> [Requirement]
In the listing below, locate the lines that hold "will" and copy them.

----------------

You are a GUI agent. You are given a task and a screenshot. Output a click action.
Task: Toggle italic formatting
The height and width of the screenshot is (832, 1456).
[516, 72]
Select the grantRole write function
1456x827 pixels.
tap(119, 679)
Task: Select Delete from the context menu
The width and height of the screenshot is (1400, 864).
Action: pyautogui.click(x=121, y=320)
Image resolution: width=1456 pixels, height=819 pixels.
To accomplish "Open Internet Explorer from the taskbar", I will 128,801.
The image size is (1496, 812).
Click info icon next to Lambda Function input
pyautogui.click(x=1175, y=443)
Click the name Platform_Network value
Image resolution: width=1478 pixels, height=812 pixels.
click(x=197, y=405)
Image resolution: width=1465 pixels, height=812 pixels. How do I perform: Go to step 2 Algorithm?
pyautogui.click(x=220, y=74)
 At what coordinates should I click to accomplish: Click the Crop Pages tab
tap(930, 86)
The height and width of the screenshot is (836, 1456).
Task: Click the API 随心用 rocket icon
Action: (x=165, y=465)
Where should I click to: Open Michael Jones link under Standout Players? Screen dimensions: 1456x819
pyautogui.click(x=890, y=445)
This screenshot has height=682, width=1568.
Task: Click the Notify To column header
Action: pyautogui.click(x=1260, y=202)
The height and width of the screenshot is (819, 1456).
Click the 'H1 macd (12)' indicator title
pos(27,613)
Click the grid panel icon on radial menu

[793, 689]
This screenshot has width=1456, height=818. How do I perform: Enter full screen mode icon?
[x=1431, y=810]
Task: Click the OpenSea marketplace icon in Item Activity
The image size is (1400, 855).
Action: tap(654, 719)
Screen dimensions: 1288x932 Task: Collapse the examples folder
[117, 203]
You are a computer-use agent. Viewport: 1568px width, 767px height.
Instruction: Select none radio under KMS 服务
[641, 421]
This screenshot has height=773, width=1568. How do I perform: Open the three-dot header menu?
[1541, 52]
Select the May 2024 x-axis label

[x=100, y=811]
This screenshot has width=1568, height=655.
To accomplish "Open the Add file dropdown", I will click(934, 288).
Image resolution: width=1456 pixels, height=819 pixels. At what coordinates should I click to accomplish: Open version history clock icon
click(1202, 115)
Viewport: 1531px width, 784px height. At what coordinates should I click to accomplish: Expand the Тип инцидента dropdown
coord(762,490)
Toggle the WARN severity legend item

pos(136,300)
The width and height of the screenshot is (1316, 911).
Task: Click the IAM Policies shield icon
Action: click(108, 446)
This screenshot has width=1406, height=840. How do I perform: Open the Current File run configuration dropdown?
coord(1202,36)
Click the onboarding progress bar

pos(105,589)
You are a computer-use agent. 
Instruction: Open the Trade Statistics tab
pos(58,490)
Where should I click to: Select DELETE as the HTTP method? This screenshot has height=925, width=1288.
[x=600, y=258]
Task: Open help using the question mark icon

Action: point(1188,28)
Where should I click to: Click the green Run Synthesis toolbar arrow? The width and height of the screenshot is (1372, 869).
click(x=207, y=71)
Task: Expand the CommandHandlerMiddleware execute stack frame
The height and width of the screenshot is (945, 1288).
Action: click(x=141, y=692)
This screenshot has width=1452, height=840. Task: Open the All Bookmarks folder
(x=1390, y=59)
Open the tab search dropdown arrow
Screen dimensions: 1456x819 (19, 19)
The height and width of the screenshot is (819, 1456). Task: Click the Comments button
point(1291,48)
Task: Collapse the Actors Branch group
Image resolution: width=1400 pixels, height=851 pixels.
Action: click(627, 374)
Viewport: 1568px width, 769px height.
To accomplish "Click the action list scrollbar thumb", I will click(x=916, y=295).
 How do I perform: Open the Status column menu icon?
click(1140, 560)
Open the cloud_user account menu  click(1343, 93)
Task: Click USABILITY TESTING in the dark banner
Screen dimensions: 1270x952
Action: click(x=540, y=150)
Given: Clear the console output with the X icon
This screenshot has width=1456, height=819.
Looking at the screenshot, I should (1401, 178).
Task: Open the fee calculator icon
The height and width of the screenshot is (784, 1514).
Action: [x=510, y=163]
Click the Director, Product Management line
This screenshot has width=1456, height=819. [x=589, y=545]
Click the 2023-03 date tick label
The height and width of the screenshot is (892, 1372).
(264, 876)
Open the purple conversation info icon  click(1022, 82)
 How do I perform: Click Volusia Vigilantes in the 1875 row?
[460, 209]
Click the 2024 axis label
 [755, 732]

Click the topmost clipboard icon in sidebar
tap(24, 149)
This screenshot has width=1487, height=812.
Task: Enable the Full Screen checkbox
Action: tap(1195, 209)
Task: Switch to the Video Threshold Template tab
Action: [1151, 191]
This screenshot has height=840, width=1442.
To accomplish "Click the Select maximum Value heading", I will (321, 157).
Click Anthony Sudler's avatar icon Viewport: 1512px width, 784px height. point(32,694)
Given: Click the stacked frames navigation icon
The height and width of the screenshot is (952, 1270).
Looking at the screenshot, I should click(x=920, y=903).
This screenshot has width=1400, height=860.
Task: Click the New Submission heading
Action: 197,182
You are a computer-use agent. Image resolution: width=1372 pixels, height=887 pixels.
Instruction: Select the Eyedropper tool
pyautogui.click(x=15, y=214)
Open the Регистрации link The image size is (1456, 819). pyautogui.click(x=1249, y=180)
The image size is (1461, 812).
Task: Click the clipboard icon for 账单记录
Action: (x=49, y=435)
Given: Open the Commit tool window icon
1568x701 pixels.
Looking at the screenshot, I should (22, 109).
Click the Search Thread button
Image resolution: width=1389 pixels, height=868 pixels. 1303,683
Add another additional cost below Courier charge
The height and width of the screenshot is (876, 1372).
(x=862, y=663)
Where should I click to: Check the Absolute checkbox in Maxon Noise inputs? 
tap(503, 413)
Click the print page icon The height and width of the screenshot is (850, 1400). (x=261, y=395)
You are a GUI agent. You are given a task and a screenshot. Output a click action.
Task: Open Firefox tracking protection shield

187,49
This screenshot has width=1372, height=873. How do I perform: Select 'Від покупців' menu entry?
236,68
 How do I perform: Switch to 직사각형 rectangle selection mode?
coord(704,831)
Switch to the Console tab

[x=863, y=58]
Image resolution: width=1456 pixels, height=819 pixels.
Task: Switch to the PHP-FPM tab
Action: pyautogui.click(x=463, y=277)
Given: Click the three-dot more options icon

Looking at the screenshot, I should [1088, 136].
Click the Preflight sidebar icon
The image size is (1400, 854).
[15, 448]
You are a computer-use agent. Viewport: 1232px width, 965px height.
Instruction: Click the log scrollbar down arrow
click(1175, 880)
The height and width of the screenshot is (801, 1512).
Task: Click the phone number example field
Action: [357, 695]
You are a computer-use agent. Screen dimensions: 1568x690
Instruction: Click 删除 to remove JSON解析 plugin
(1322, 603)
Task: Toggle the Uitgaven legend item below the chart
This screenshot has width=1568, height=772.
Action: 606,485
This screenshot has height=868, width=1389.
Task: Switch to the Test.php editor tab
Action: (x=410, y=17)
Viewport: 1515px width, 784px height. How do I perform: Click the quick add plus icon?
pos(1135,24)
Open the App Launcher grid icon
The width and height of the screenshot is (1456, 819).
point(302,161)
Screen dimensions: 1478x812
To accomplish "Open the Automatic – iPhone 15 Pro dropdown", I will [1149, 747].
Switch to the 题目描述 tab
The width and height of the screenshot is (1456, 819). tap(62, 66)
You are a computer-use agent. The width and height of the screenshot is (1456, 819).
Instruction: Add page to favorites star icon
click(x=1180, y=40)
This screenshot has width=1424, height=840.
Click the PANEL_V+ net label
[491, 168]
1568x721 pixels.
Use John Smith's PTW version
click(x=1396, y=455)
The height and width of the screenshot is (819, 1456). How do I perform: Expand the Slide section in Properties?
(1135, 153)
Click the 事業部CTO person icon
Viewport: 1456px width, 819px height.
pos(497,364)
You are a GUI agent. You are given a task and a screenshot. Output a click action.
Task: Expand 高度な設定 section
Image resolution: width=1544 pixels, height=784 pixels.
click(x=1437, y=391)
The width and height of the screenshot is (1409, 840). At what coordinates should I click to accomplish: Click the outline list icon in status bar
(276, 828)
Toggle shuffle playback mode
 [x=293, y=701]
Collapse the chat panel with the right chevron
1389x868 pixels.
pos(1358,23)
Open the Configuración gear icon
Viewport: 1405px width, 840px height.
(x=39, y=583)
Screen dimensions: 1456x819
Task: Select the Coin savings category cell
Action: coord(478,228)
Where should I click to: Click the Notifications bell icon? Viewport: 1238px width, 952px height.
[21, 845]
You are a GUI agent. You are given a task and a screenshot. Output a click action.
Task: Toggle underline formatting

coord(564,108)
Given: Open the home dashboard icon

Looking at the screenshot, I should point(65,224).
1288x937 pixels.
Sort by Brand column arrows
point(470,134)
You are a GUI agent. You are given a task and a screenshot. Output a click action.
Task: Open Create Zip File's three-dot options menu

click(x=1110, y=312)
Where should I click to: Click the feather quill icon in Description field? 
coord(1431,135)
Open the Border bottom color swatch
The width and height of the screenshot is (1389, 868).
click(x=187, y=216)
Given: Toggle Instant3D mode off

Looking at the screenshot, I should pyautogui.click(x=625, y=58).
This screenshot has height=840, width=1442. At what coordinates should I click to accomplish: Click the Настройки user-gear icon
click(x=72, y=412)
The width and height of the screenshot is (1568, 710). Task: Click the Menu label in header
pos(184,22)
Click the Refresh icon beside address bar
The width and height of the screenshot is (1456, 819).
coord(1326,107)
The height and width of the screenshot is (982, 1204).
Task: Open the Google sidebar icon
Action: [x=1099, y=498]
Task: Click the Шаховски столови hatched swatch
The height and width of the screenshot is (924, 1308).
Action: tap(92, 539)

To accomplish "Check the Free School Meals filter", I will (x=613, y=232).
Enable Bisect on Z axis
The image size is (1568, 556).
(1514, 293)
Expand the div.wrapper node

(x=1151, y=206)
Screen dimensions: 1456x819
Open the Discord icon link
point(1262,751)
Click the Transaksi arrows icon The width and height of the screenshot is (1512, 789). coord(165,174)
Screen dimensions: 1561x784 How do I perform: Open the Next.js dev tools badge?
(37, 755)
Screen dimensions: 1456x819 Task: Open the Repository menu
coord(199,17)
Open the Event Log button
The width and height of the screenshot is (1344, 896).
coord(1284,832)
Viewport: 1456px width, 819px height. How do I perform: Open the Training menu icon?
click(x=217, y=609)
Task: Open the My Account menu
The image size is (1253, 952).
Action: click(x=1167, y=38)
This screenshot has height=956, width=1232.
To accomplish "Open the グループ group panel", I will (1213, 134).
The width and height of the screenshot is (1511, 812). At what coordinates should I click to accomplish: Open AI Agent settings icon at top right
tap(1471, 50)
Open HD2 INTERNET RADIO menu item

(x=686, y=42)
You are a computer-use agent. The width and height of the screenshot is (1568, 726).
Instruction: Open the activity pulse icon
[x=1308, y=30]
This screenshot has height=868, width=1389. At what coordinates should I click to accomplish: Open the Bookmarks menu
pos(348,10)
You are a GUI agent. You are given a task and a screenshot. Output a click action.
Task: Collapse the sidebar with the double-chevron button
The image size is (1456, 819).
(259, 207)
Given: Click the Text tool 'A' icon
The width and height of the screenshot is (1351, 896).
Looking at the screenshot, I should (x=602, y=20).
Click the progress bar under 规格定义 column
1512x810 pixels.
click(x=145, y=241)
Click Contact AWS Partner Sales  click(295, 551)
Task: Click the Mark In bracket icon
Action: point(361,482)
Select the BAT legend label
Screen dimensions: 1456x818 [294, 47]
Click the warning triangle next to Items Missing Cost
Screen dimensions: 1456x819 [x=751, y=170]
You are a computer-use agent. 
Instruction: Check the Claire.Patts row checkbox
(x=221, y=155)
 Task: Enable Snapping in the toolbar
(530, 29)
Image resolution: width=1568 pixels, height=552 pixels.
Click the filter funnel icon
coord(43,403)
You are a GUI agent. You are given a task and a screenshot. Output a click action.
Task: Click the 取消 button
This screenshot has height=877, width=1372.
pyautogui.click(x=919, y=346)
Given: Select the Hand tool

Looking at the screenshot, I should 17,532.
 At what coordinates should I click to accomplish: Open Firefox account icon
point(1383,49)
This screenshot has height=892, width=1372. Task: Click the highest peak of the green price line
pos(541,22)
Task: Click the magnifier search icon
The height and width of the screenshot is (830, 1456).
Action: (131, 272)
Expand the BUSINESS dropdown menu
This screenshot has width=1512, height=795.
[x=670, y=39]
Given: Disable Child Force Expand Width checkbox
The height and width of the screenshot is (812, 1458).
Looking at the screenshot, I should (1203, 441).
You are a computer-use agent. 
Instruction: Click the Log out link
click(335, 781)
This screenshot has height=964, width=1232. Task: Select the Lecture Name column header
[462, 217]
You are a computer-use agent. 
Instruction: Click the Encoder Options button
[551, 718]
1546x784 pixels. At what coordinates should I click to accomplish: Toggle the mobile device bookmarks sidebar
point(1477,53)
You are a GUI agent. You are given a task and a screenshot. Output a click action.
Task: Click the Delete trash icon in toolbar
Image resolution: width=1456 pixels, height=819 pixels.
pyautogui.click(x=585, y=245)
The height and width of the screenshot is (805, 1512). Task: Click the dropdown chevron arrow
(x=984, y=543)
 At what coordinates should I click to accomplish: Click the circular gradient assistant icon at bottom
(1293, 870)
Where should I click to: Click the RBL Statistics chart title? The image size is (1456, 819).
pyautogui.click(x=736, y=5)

----------------

> [Written response]
To accomplish "Open Internet Explorer from the taskbar", I will 128,801.
To accomplish "Open the Add file dropdown", I will click(934, 288).
To accomplish "Click the action list scrollbar thumb", I will click(x=916, y=295).
To accomplish "Click the Select maximum Value heading", I will (321, 157).
To accomplish "Open the Automatic – iPhone 15 Pro dropdown", I will [1149, 747].
To accomplish "Check the Free School Meals filter", I will (x=613, y=232).
To accomplish "Open the グループ group panel", I will (1213, 134).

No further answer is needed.